Project Overview
Purpose
Type II Diabetes affects 29.1 million people and it is projected that 84.1 million people will be affected in the coming years. Current treatment consists of the prescription drug, metformin. However, metformin is known to cause a serious side effect known as lactic acidosis which can be fatal if left untreated. An emerging treatment for Type II Diabetes are glucose-derived spiro-isoxazolines or GDSI.
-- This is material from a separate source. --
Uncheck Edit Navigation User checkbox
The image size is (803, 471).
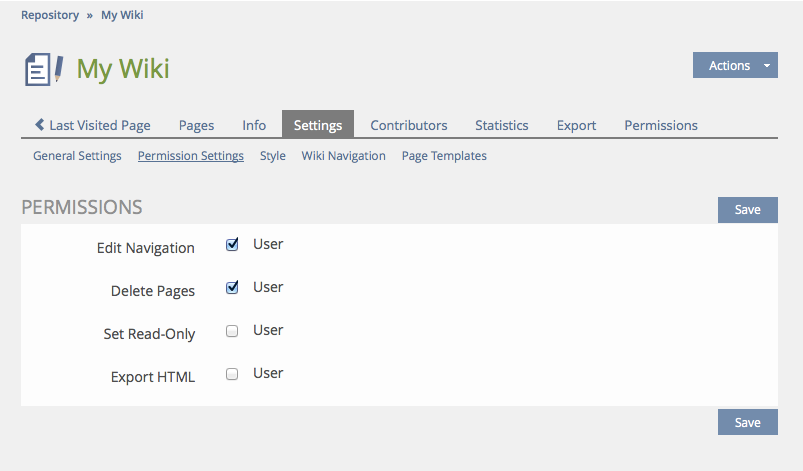coord(232,244)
Type I Diabetes is another disease that effects the lives of many people around the world. While there is no "cure" for this branch of Diabetes, it can be inhibited. This can be done through the use of a medication known as ISO-1.
​
Both of the aforementioned medications (ISO-1 and GDSI) are synthesized from a precursor known as 3,5-disubstituted Δ2-isoxazoline. My research focuses on synthesizing 3,5-disubstituted Δ2-isoxazoline in a less expensive method with an overall goal to eventually to lower the overall costs of ISO-1 and GDSI.
​
Background
As previously mentioned, Type II Diabetes can be treated by glucose-derived spiro-isoxazolines (GDSI). This drug works by targeting and inhibiting glycogen phosphorylase which is an enzyme that depolymerizes glycogen into glucose. When this enzyme is inhibited by the drug, it will create glucose at slower rates, thereby reducing the blood sugar concentration. When the glucose levels are lowered in the blood stream, Type II Diabetes symptoms will be effectively mitigated.
​
​
ISO-1 is a medication that can be used to treat Type 1 Diabetes. In Type 1 Diabetes, Macrophage Migration Inhibitory Factor (MIF) is a protein that falsely tells the immune system to destroy beta cells in the pancreas. Beta cells produce insulin which is a hormone that is crucial in regulating glucose levels. When these cells are destroyed, there will be no insulin to lower the glucose levels in the body. ISO-1 works by inhibiting MIF which will then protect the beta cells and allow them to produce insulin.
​
3,5-disubstituted Δ2-isoxazoline is a compound that is an important precursor to both ISO-1 and GDSI. However, current synthesis methods rely on the usage of Palladium (II) Chloride which acts as a metal-mediator in the final cyclization reaction. Palladium (II) Chloride is an extremely expensive compound that will then raise the overall costs of the final forms of Diabetes medications. My research focuses on experimenting with different metals in the cyclization reaction in order to decrease the cost of 3,5-disubstituted Δ2-isoxazoline. Essentially, this will then allow for the cheaper production of both GDSI and ISO-1.